● **Text**:
>>>
Everybody’s underpaid, and often work other jobs. But everybody is giving blood, sweat and tears all to this interesting occasion and experiment. So teaching here is a gift on the part of the teachers. And the students are generous too, realizing it’s not a typical situation all the time. I would say that’s a basic tension – the stress of the 21st century capital economy up against a more utopian model. The “zen zone” (Ed Sanders calls it) where you are in a safe place, a meditative space, and anything can manifest from your creativity. But given the struggles, there’s some joy, camaraderie, dedication, and vision. I also feel that I am a student. The exchange goes that way too. And I am also inspired by the Buddhist practice of “tonglen” – literally, “exchanging oneself with others”, a breathing and visualization practice that’s part of the Boddhisattva vow.
EJB: I am fairly comfortable when viewing the poetic economy in terms of some of the structures you’ve outlined - poets teaching for minimal pay, your paying for the light bulbs in the admin buildings and so on – and I would add to these examples the widespread practice of asking for voluntary contributions for chapbooks and at readings, and of downloading work free from the web etc; visible exchanges that operate on a clearly counter-corporate level. But I struggle to figure the role of performance in this.
As an ephemeral practice for which there is no commodity, I can see that performance fits into the poetic economy model, but there is something more than this at work here too isn’t there? Something less immediately tangible? Something inscribed in the history of performing poetry? To do with the voice/the body/presence?
I am thinking of what Kristin Prevallet touches on in “The Gestural Economy of Poetic Practice,”1 where she outlines the history of the oral tradition in poetry. This oral tradition seems to be a thread running through the practice that comes out of institutions operating along the poetic economy model (the BPC and Naropa) - can you tell me what exactly this has to do with money? In other words, how is poetry’s oral tradition relevant to theories of poetic economy; and more widely; what is the role that poetry’s performance plays within the poetic economy?
AW: There is something about oral transmission…I think this is where performance comes in…and I respect your question because it is a bit of a stretch…but this sense of lineage, transmission, of actually ‘being’ with the work in a public space is crucial. There is an intellectual/imaginative exchange going on in palpable moments, in public space not mediated by “control”. I love the skillful means of the Internet but it was developed by the military. That’s why when we designed the low residency program I was very insistent that students had to come here and be part of this community for at least two summers…I know that I’ve experienced “transmission” very personally, whether it’s Ginsberg, Kenneth Koch, Barbara Guest, John Cage, even my brief meetings with O’Hara… and going out to the Berkeley poetry conference and encountering Olson in a raggedy and over-the-top “performance” which was more of an event. These encounters probably changed my life. There was a transmission quality in the performance. I could feel parts of my mind light up. They expanded my consciousness. It seemed an ancient way that people had been coming together for centuries in public, communal space. And that struck me so powerfully at Berkeley when I was twenty years old, that this is what it’s about, I mean I’m speaking personally, I don’t think everybody identifies in this same way. Talking to Bruce Andrews last night (at Naropa)…he did not grow up in NYC or an urban centre…he started getting things through the mail – we didn’t have internet then. A little poetry magazine was a link to a much larger world and then of course…once you’d come to the city then the scene – the conversation - the readings - the performances - became more accessible… it was possible to encounter that kind of mind-to-mind transmission. And Bruce performs extensively himself. So…in speaking of performance there’s the political sense of vocalizing - the roots, the sounds, the phones and phonemes of the word project outward to people listening, witnessing. You don’t perform alone.
<<<
● **Tasks to carry out**:
[a] In the interview on poetic economy, for how many summers did the low-residency program require students to come and be part of the community?
[b] Translate this sentence from the interview on poetic economy into Spanish: "These encounters probably changed my life."
[c] Pick up the interview on poetic economy after its last sentence and continue it.

● **Provided material**:
>>>
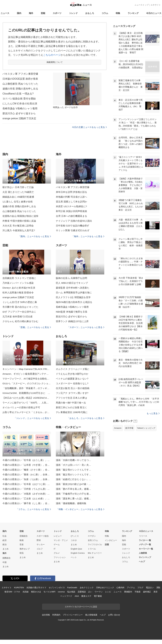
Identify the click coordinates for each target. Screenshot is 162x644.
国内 (19, 13)
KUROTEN (19, 588)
<<<
● **Per-task outputs**:
[a] At least two summers.

[b] Estos encuentros probablemente cambiaron mi vida.

[c]
I do also think there’s an older model, whether it’s the apprenticeship of the shaman, I mean not to say that poets are necessarily shamans, but there is this wonderful rich sense of… “the technician of the sacred”, the prophet, the oracle which certain individuals have carried, particularly in more heroic times. When I was coming of age there were all these male figures: Olson, Duncan, John Ashbery (when he would read his “Litany” poem in duet with another voice), Jackson MacLow, Ginsberg, Burroughs, Spicer, Ted Berrigan, Ed Sanders. Creeley was less performative but no less public, I mean Bob didn’t “project” as much but his quietude was a kind of performance, and you could hear the syllables in ways you didn’t hear them when you read him on the page. And I certainly have seen women coming much more into this…particularly women of my generation – such as Alice Notley, who reads with great passion and intensity - and subsequent generations, being committed to taking a stand in public space. Helen Adam, the Scots balladeer was a fabulous anomaly of her generation. And then these venues continue to open up, I mean I would say the Poetry Project was oral at its core, with workshops and everything else, the publishing - and I see publishing and collaboration as a kind of performance as well - you know any interaction with the public space. And so much of the cultural and political work is performance based. I am very involved with creating “modal structures” in my own work. And I work collaboratively with my son Ambrose Bye, a musician and composer who creates soundscapes around the poetry. There’s a generosity in performance – it’s intense, often a heightened “energy construct”. It requires my whole body, breath, voice and the sub-vocal as well. The movement of the language in my head often comes through in an altered frequency.
EJB: To touch on what you say about women entering more into this performance arena, what would you say is the role that gender plays within a poetic economy? I am particularly thinking of that part in your “Femanifestos” where you claim that:
Perhaps women have the advantage of producing a radically disruptive and subversive kind of writing right now because they are experiencing the current imbalances and contradictions that drive them to it…She – the practitioner – wishes to explore and dance with everything in the culture which is unsung, mute, and controversial so that she may subvert the existing systems…2
As a model for an alternative to the dominant cultural model of consumerism, the poetic economy subverts existing systems. But how much is this subversion a gendered issue?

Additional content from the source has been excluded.